DATA FOR ANALYSIS →
■ ■ ■ ■ ■
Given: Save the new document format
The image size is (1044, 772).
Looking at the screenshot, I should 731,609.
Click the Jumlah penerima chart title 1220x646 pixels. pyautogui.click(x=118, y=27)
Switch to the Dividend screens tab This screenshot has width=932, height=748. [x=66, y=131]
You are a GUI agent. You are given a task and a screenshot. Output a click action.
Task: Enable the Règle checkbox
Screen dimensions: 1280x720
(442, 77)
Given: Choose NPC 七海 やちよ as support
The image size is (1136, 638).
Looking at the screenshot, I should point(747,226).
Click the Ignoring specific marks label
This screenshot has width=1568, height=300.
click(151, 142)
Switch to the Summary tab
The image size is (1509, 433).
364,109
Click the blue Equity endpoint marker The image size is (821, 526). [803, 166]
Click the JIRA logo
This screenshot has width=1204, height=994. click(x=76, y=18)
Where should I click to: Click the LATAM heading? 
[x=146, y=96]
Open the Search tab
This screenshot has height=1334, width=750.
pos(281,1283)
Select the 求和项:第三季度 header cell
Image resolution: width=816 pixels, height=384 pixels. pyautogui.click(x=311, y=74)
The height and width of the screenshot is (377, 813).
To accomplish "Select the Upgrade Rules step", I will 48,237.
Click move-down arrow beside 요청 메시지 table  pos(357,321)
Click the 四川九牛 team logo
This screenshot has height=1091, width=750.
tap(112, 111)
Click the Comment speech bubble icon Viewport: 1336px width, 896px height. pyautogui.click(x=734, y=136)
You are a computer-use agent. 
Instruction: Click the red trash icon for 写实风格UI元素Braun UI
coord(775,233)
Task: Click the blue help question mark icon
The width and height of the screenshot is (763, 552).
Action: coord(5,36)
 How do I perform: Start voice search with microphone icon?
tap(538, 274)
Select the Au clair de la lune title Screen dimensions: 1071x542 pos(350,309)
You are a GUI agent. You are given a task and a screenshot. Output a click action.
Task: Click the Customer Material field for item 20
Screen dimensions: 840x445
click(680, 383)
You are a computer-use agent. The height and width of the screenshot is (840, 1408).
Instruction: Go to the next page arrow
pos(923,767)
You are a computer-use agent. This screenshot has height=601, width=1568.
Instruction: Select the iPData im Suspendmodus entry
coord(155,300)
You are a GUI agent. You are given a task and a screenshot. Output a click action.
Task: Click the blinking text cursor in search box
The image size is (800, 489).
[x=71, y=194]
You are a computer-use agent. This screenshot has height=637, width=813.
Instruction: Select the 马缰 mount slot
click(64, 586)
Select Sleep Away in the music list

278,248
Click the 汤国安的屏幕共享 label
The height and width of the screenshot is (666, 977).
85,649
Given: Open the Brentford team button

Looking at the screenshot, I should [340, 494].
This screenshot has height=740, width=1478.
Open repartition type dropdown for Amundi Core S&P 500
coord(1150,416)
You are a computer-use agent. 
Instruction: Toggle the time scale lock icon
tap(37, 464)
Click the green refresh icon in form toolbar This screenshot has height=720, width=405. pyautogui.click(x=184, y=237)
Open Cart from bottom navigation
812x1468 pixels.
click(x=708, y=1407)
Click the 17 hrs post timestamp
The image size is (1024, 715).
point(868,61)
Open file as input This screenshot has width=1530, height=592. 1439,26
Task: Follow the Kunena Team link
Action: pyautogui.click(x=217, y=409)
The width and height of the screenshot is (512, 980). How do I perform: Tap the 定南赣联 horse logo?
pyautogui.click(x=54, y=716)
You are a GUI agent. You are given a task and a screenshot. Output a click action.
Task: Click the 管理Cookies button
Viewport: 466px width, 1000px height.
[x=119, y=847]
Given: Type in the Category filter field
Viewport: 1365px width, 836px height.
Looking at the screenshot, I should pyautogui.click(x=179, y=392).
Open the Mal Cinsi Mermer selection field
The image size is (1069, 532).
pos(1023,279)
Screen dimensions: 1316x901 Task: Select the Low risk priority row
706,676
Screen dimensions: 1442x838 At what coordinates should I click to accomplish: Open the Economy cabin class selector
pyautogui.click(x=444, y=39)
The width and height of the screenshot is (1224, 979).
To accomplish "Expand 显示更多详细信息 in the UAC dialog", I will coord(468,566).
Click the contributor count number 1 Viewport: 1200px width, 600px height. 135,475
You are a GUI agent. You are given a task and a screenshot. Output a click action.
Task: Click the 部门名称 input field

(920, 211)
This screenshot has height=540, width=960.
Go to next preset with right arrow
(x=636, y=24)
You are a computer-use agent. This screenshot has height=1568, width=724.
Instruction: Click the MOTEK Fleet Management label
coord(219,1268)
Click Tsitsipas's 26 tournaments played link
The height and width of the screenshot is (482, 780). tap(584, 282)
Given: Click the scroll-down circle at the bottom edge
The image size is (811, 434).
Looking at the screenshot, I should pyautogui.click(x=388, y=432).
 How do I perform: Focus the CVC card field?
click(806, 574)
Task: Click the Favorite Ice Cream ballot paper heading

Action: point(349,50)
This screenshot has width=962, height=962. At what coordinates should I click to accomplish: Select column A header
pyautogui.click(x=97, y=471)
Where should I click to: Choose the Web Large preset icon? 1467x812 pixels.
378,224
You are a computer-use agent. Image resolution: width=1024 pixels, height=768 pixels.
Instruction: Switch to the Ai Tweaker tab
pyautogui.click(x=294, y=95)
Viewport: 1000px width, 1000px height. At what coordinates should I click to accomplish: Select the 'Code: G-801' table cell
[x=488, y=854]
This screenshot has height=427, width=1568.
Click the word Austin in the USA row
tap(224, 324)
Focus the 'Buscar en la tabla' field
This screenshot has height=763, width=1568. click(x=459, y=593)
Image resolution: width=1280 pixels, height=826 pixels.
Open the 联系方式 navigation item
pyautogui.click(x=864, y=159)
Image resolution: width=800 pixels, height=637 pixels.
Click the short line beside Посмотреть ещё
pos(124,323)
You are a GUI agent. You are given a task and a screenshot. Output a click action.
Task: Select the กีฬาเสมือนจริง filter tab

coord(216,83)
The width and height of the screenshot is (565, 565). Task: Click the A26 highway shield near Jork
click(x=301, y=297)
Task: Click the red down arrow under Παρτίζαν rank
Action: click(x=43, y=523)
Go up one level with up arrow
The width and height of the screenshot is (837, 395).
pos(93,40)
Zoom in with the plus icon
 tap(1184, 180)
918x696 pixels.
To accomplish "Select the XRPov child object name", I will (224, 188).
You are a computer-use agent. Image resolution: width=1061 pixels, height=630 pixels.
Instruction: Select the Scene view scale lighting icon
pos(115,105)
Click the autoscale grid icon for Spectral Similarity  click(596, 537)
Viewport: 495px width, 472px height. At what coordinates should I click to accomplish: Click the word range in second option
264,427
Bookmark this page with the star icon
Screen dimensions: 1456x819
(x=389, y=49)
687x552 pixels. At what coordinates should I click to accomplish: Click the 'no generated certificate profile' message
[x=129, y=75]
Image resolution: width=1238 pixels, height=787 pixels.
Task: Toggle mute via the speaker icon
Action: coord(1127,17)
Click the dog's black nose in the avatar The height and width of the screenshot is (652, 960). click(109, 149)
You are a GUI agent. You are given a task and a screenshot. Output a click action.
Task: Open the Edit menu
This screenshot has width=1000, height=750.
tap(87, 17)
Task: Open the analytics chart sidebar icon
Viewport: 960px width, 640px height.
■ ■ ■ ■ ■
WHAT THE TASK REQUIRES →
Would you set down the full listing exactly as it reads?

RESULT OF THE TASK →
Given: Save the new document format
The image size is (1044, 772).
Looking at the screenshot, I should 731,609.
Click the Jumlah penerima chart title 1220x646 pixels. pyautogui.click(x=118, y=27)
Switch to the Dividend screens tab This screenshot has width=932, height=748. [x=66, y=131]
You are a GUI agent. You are given a task and a screenshot. Output a click action.
Task: Enable the Règle checkbox
Screen dimensions: 1280x720
(442, 77)
Given: Choose NPC 七海 やちよ as support
The image size is (1136, 638).
Looking at the screenshot, I should point(747,226).
Click the Ignoring specific marks label
This screenshot has width=1568, height=300.
click(151, 142)
Switch to the Summary tab
The image size is (1509, 433).
364,109
Click the blue Equity endpoint marker The image size is (821, 526). [803, 166]
Click the JIRA logo
This screenshot has width=1204, height=994. click(x=76, y=18)
Where should I click to: Click the LATAM heading? 
[x=146, y=96]
Open the Search tab
This screenshot has height=1334, width=750.
pos(281,1283)
Select the 求和项:第三季度 header cell
Image resolution: width=816 pixels, height=384 pixels. pyautogui.click(x=311, y=74)
The height and width of the screenshot is (377, 813).
To accomplish "Select the Upgrade Rules step", I will 48,237.
Click move-down arrow beside 요청 메시지 table  pos(357,321)
Click the 四川九牛 team logo
This screenshot has height=1091, width=750.
tap(112, 111)
Click the Comment speech bubble icon Viewport: 1336px width, 896px height. pyautogui.click(x=734, y=136)
You are a computer-use agent. 
Instruction: Click the red trash icon for 写实风格UI元素Braun UI
coord(775,233)
Task: Click the blue help question mark icon
The width and height of the screenshot is (763, 552).
Action: coord(5,36)
 How do I perform: Start voice search with microphone icon?
tap(538, 274)
Select the Au clair de la lune title Screen dimensions: 1071x542 pos(350,309)
You are a GUI agent. You are given a task and a screenshot. Output a click action.
Task: Click the Customer Material field for item 20
Screen dimensions: 840x445
click(680, 383)
You are a computer-use agent. The height and width of the screenshot is (840, 1408).
Instruction: Go to the next page arrow
pos(923,767)
You are a computer-use agent. This screenshot has height=601, width=1568.
Instruction: Select the iPData im Suspendmodus entry
coord(155,300)
You are a GUI agent. You are given a task and a screenshot. Output a click action.
Task: Click the blinking text cursor in search box
The image size is (800, 489).
[x=71, y=194]
You are a computer-use agent. This screenshot has height=637, width=813.
Instruction: Select the 马缰 mount slot
click(64, 586)
Select Sleep Away in the music list

278,248
Click the 汤国安的屏幕共享 label
The height and width of the screenshot is (666, 977).
85,649
Given: Open the Brentford team button

Looking at the screenshot, I should [340, 494].
This screenshot has height=740, width=1478.
Open repartition type dropdown for Amundi Core S&P 500
coord(1150,416)
You are a computer-use agent. 
Instruction: Toggle the time scale lock icon
tap(37, 464)
Click the green refresh icon in form toolbar This screenshot has height=720, width=405. pyautogui.click(x=184, y=237)
Open Cart from bottom navigation
812x1468 pixels.
click(x=708, y=1407)
Click the 17 hrs post timestamp
The image size is (1024, 715).
point(868,61)
Open file as input This screenshot has width=1530, height=592. 1439,26
Task: Follow the Kunena Team link
Action: pyautogui.click(x=217, y=409)
The width and height of the screenshot is (512, 980). How do I perform: Tap the 定南赣联 horse logo?
pyautogui.click(x=54, y=716)
You are a GUI agent. You are given a task and a screenshot. Output a click action.
Task: Click the 管理Cookies button
Viewport: 466px width, 1000px height.
[x=119, y=847]
Given: Type in the Category filter field
Viewport: 1365px width, 836px height.
Looking at the screenshot, I should pyautogui.click(x=179, y=392).
Open the Mal Cinsi Mermer selection field
The image size is (1069, 532).
pos(1023,279)
Screen dimensions: 1316x901 Task: Select the Low risk priority row
706,676
Screen dimensions: 1442x838 At what coordinates should I click to accomplish: Open the Economy cabin class selector
pyautogui.click(x=444, y=39)
The width and height of the screenshot is (1224, 979).
To accomplish "Expand 显示更多详细信息 in the UAC dialog", I will coord(468,566).
Click the contributor count number 1 Viewport: 1200px width, 600px height. 135,475
You are a GUI agent. You are given a task and a screenshot. Output a click action.
Task: Click the 部门名称 input field

(920, 211)
This screenshot has height=540, width=960.
Go to next preset with right arrow
(x=636, y=24)
You are a computer-use agent. This screenshot has height=1568, width=724.
Instruction: Click the MOTEK Fleet Management label
coord(219,1268)
Click Tsitsipas's 26 tournaments played link
The height and width of the screenshot is (482, 780). tap(584, 282)
Given: Click the scroll-down circle at the bottom edge
The image size is (811, 434).
Looking at the screenshot, I should pyautogui.click(x=388, y=432).
 How do I perform: Focus the CVC card field?
click(806, 574)
Task: Click the Favorite Ice Cream ballot paper heading

Action: point(349,50)
This screenshot has width=962, height=962. At what coordinates should I click to accomplish: Select column A header
pyautogui.click(x=97, y=471)
Where should I click to: Choose the Web Large preset icon? 1467x812 pixels.
378,224
You are a computer-use agent. Image resolution: width=1024 pixels, height=768 pixels.
Instruction: Switch to the Ai Tweaker tab
pyautogui.click(x=294, y=95)
Viewport: 1000px width, 1000px height. At what coordinates should I click to accomplish: Select the 'Code: G-801' table cell
[x=488, y=854]
This screenshot has height=427, width=1568.
Click the word Austin in the USA row
tap(224, 324)
Focus the 'Buscar en la tabla' field
This screenshot has height=763, width=1568. click(x=459, y=593)
Image resolution: width=1280 pixels, height=826 pixels.
Open the 联系方式 navigation item
pyautogui.click(x=864, y=159)
Image resolution: width=800 pixels, height=637 pixels.
Click the short line beside Посмотреть ещё
pos(124,323)
You are a GUI agent. You are given a task and a screenshot. Output a click action.
Task: Select the กีฬาเสมือนจริง filter tab

coord(216,83)
The width and height of the screenshot is (565, 565). Task: Click the A26 highway shield near Jork
click(x=301, y=297)
Task: Click the red down arrow under Παρτίζαν rank
Action: click(x=43, y=523)
Go up one level with up arrow
The width and height of the screenshot is (837, 395).
pos(93,40)
Zoom in with the plus icon
 tap(1184, 180)
918x696 pixels.
To accomplish "Select the XRPov child object name", I will (224, 188).
You are a computer-use agent. Image resolution: width=1061 pixels, height=630 pixels.
Instruction: Select the Scene view scale lighting icon
pos(115,105)
Click the autoscale grid icon for Spectral Similarity  click(596, 537)
Viewport: 495px width, 472px height. At what coordinates should I click to accomplish: Click the word range in second option
264,427
Bookmark this page with the star icon
Screen dimensions: 1456x819
(x=389, y=49)
687x552 pixels. At what coordinates should I click to accomplish: Click the 'no generated certificate profile' message
[x=129, y=75]
Image resolution: width=1238 pixels, height=787 pixels.
Task: Toggle mute via the speaker icon
Action: coord(1127,17)
Click the dog's black nose in the avatar The height and width of the screenshot is (652, 960). click(109, 149)
You are a GUI agent. You are given a task and a screenshot. Output a click action.
Task: Open the Edit menu
This screenshot has width=1000, height=750.
tap(87, 17)
Task: Open the analytics chart sidebar icon
Viewport: 960px width, 640px height.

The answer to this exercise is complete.